Your goal | Copy each line below in which the string "Given" appears.

Excerpts from a dataset:
──────────

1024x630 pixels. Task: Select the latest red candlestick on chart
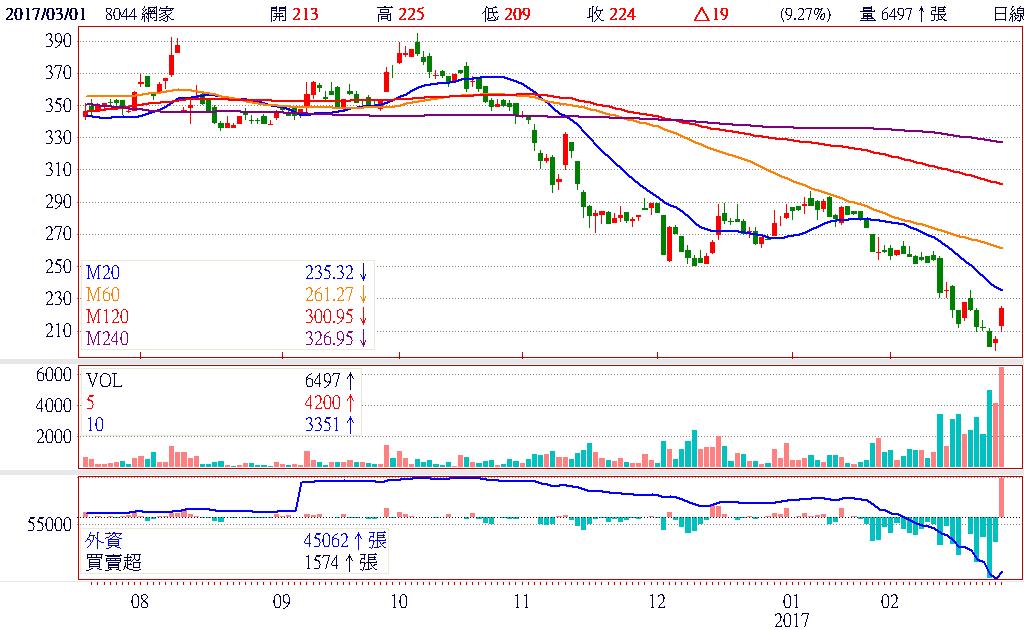(x=1002, y=317)
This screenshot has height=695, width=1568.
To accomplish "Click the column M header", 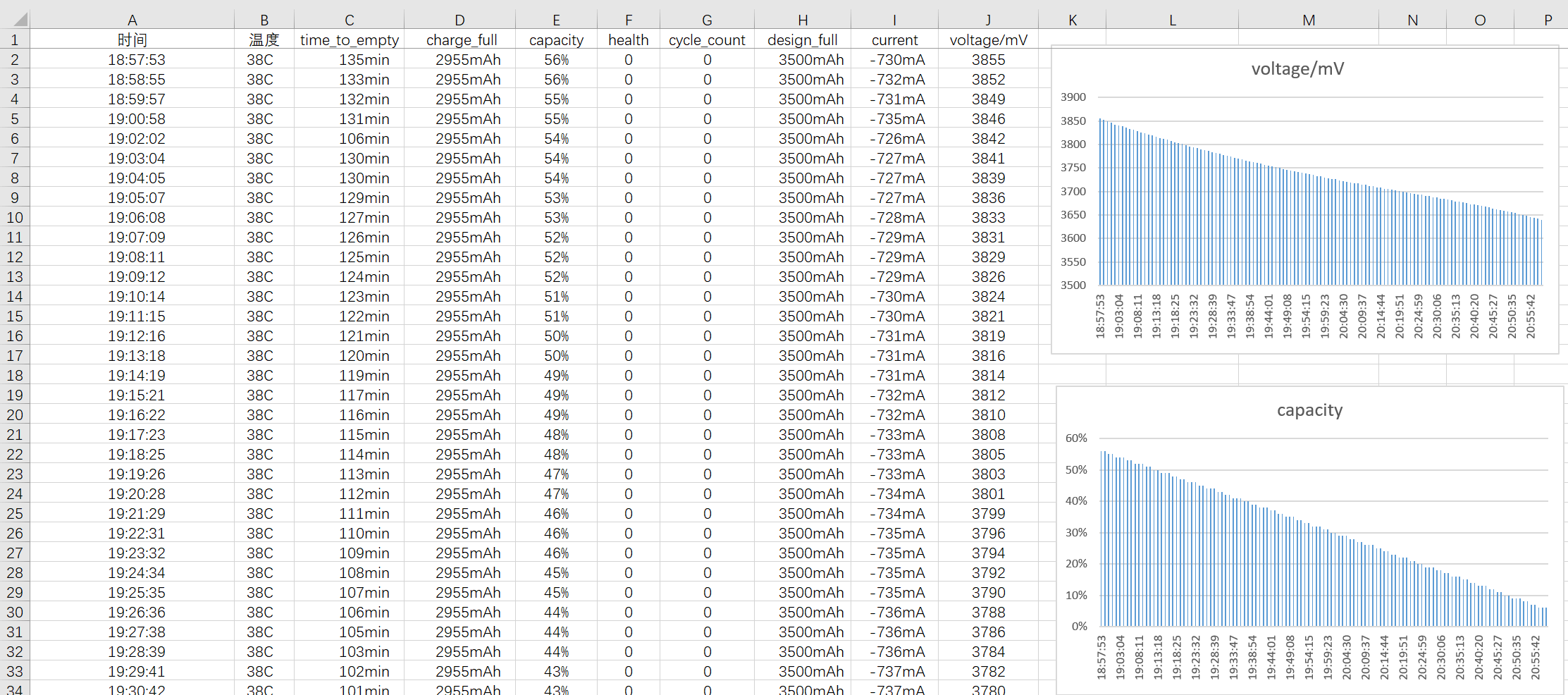I will coord(1308,20).
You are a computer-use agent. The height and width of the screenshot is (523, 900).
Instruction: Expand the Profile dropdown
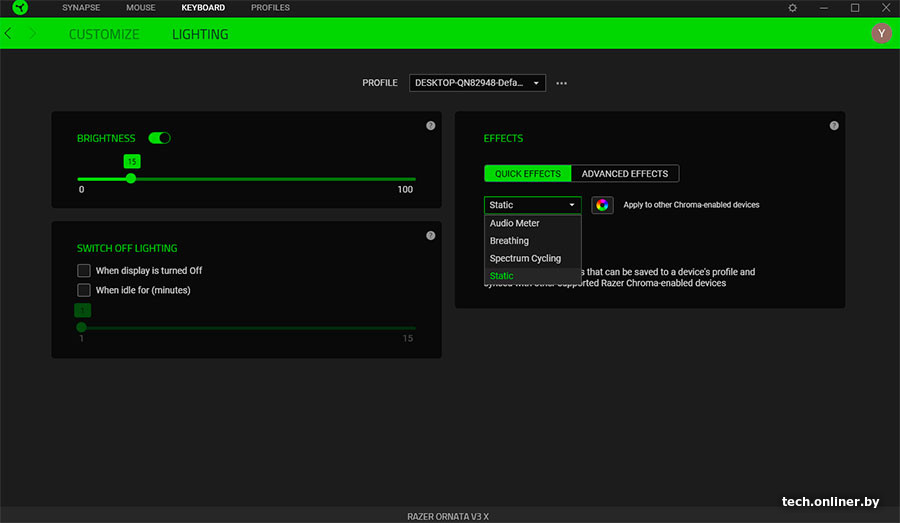click(477, 83)
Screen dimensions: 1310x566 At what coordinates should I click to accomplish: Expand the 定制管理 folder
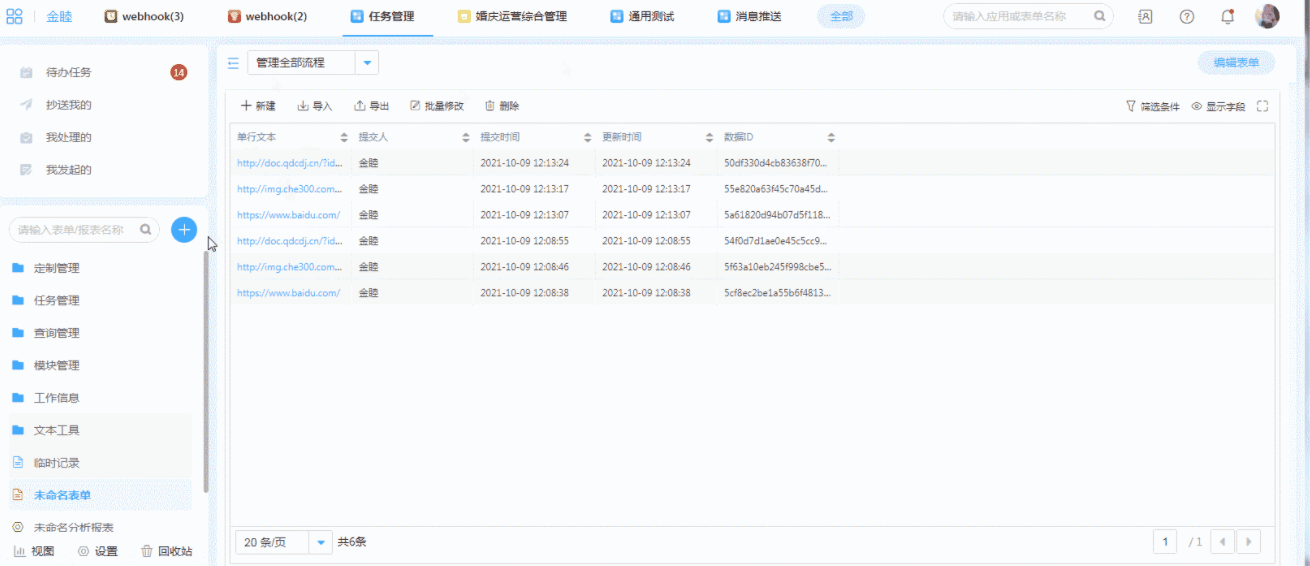point(56,268)
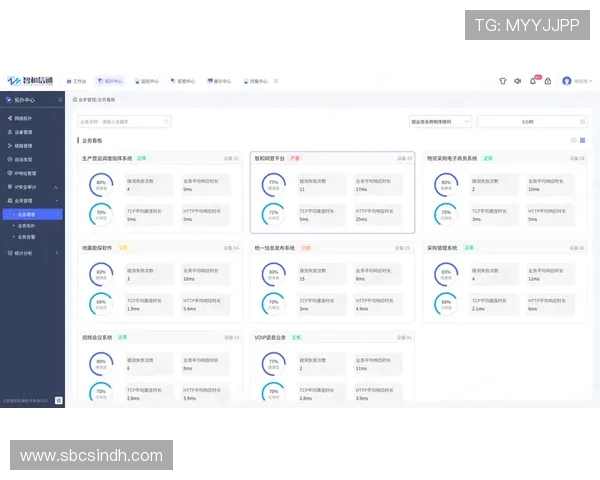The height and width of the screenshot is (480, 600).
Task: Click the 80% health ring of 视频会议系统
Action: [x=100, y=364]
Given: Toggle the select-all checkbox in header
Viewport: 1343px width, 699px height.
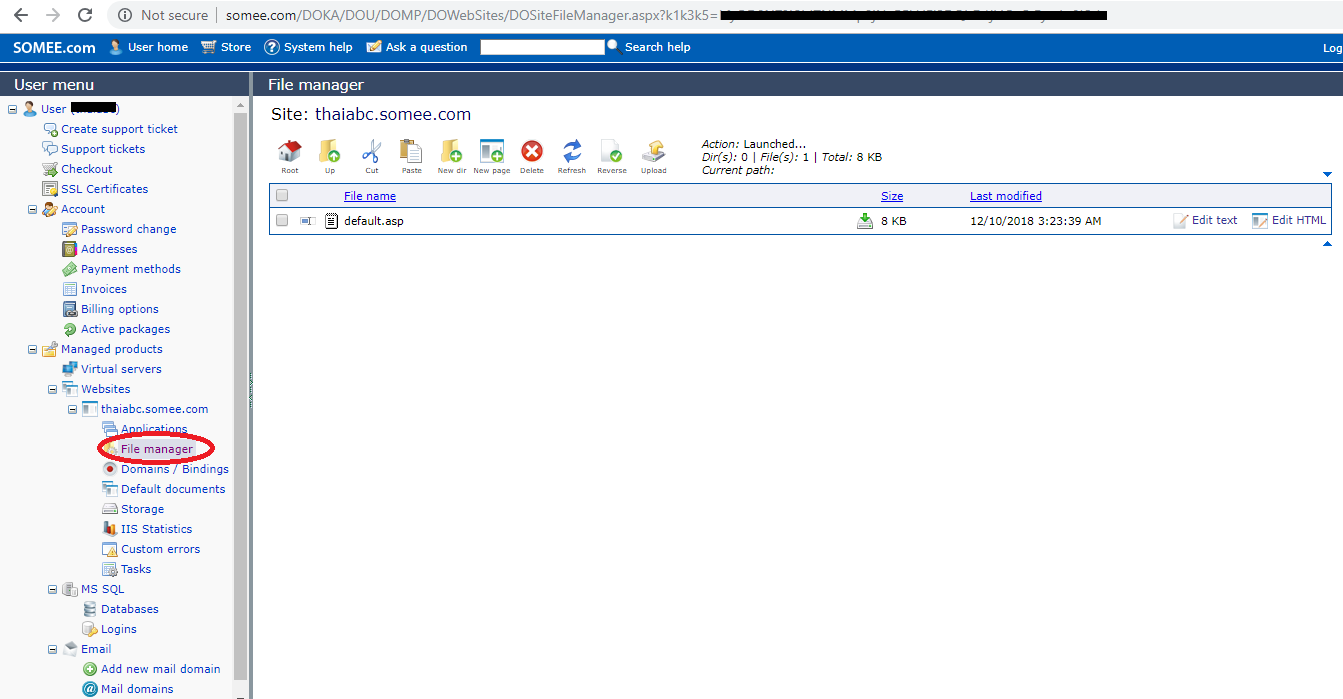Looking at the screenshot, I should (x=282, y=196).
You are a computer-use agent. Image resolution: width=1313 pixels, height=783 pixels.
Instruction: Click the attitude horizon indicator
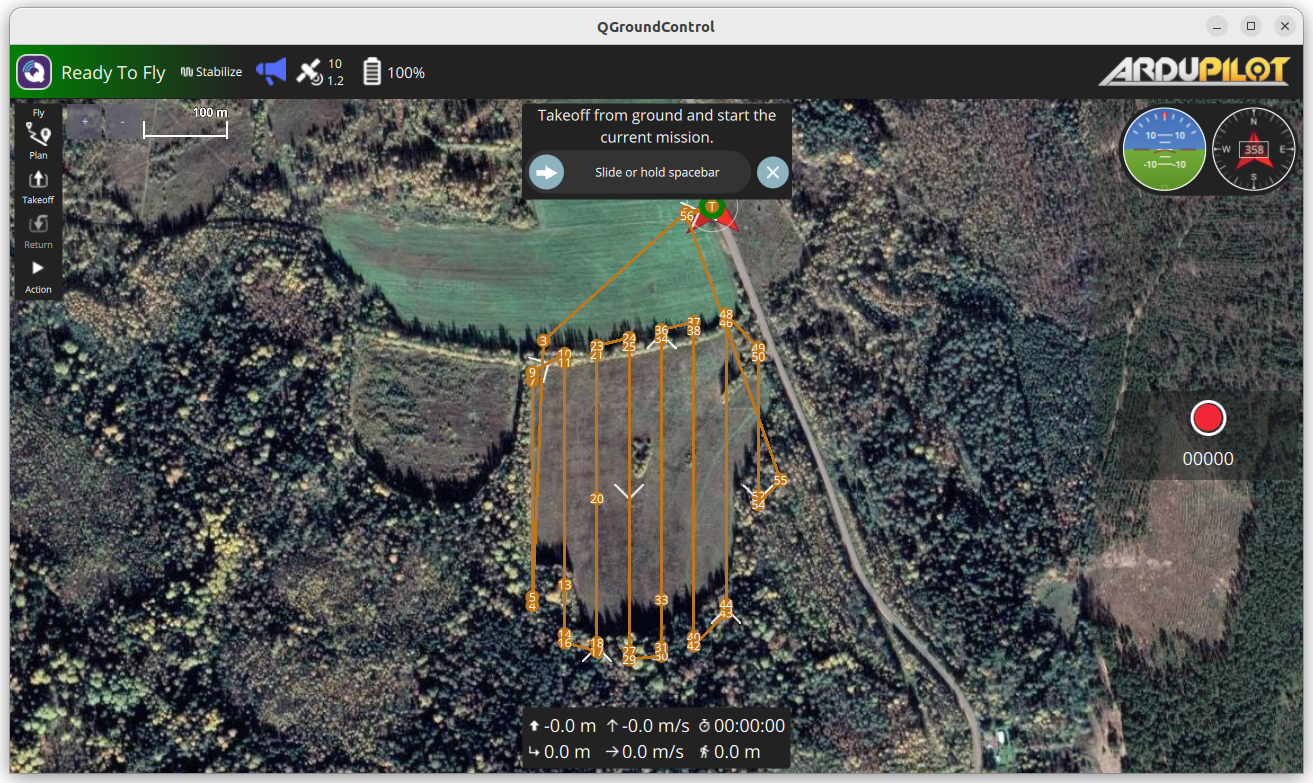(x=1164, y=150)
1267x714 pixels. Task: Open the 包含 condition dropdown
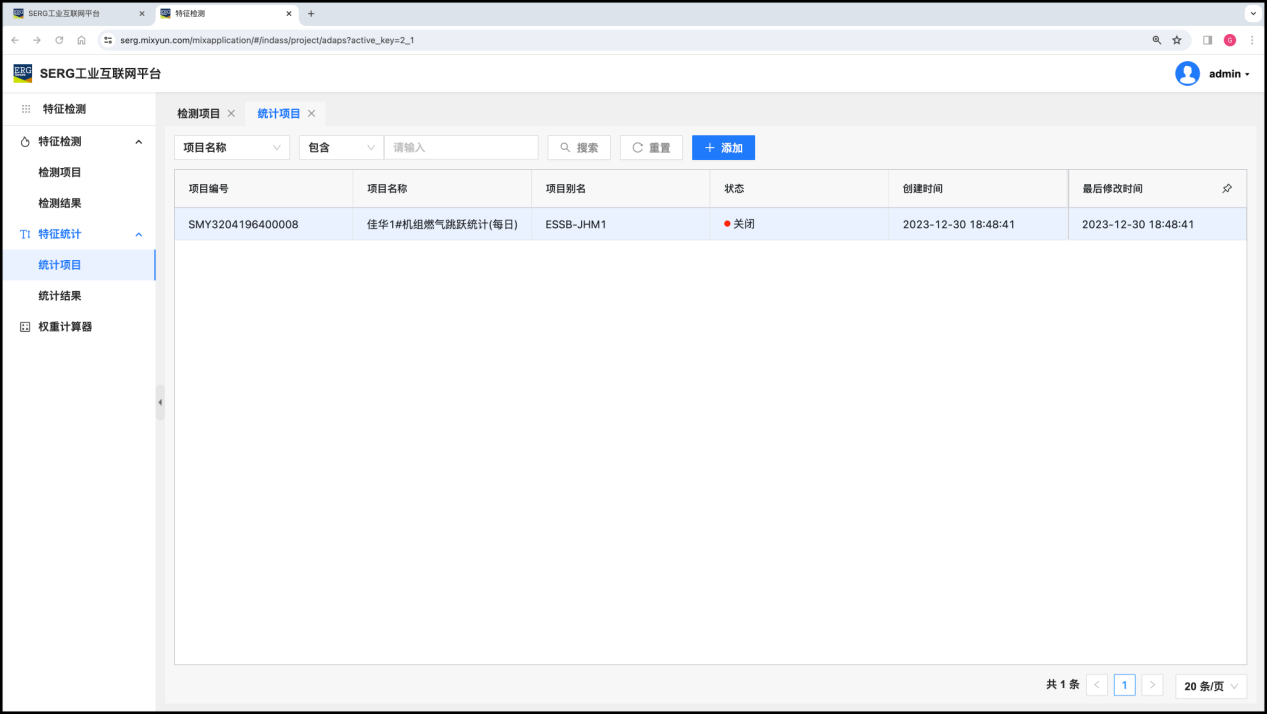coord(341,148)
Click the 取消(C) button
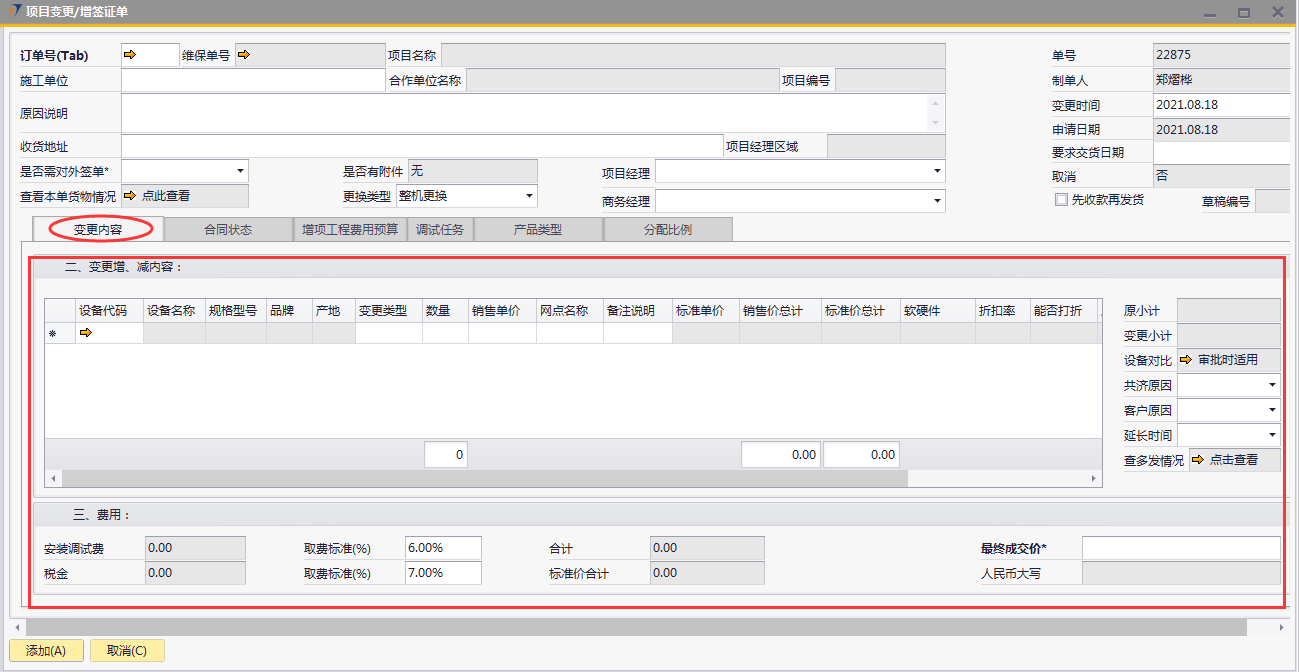1299x672 pixels. (127, 651)
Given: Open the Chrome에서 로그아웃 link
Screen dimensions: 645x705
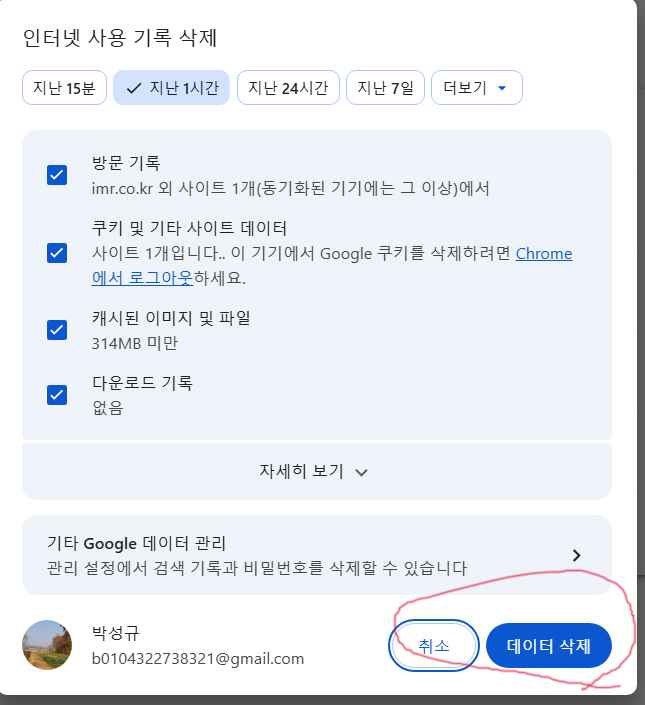Looking at the screenshot, I should tap(543, 254).
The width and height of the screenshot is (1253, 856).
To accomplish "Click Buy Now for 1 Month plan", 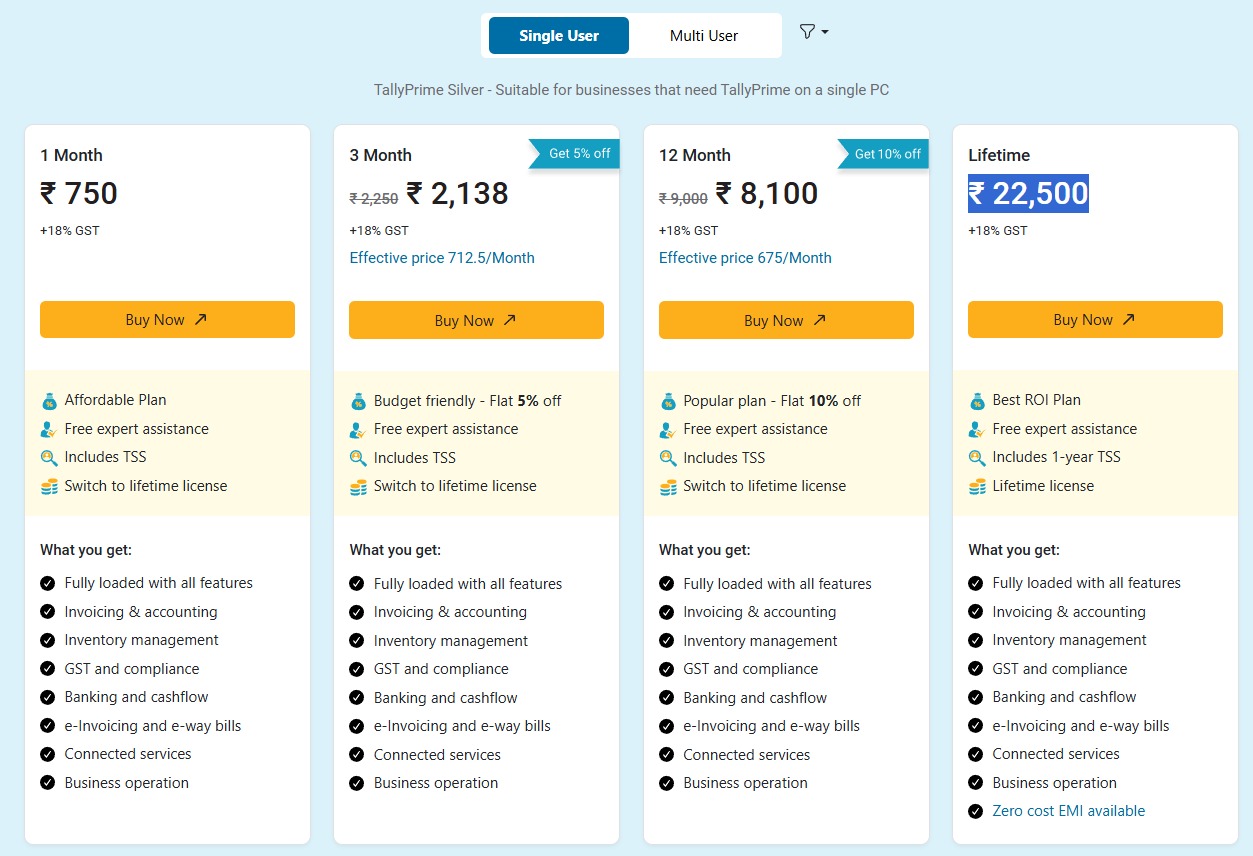I will [x=167, y=320].
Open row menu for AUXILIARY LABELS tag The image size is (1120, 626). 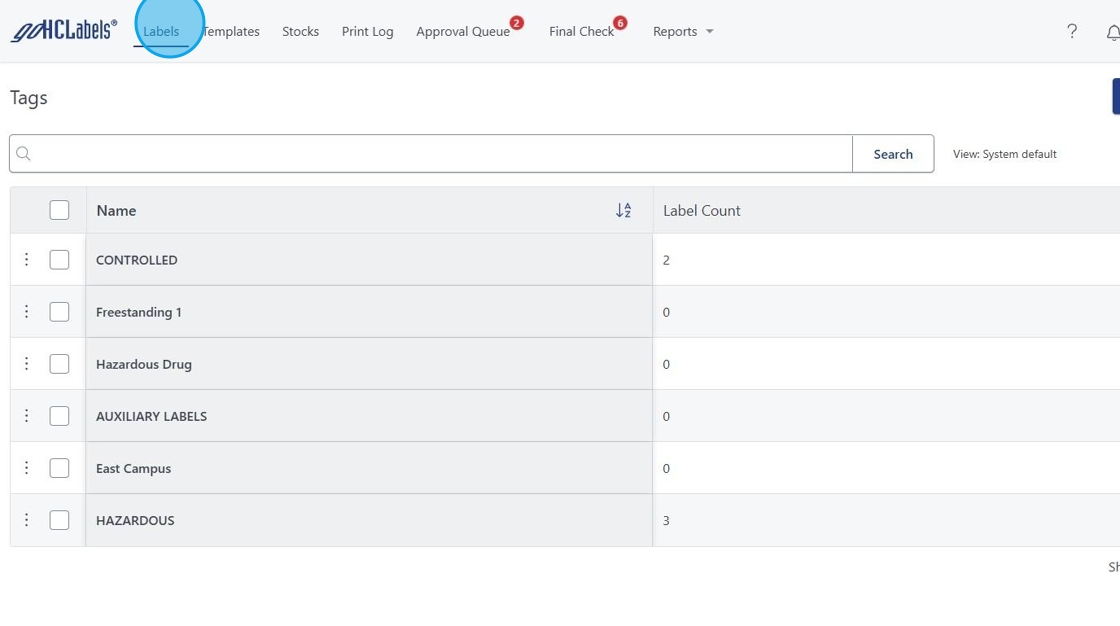[x=27, y=416]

──────────

Exercise solution |
Given: Toggle the select-all checkbox in header
Given: Open the Chrome에서 로그아웃 link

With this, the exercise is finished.